To do = Please reproduce the data below word for word, keeping every line unchanged.

━━ Dataset entries ━━

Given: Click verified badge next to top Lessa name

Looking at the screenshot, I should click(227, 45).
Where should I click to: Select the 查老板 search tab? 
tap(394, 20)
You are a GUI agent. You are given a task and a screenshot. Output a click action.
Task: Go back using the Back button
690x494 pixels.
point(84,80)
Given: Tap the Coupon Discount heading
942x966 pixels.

━━━

Response to this exercise =
Given: Click verified badge next to top Lessa name

Looking at the screenshot, I should click(227, 45).
Where should I click to: Select the 查老板 search tab? 
tap(394, 20)
You are a GUI agent. You are given a task and a screenshot. Output a click action.
Task: Go back using the Back button
690x494 pixels.
point(84,80)
Given: Tap the Coupon Discount heading
942x966 pixels.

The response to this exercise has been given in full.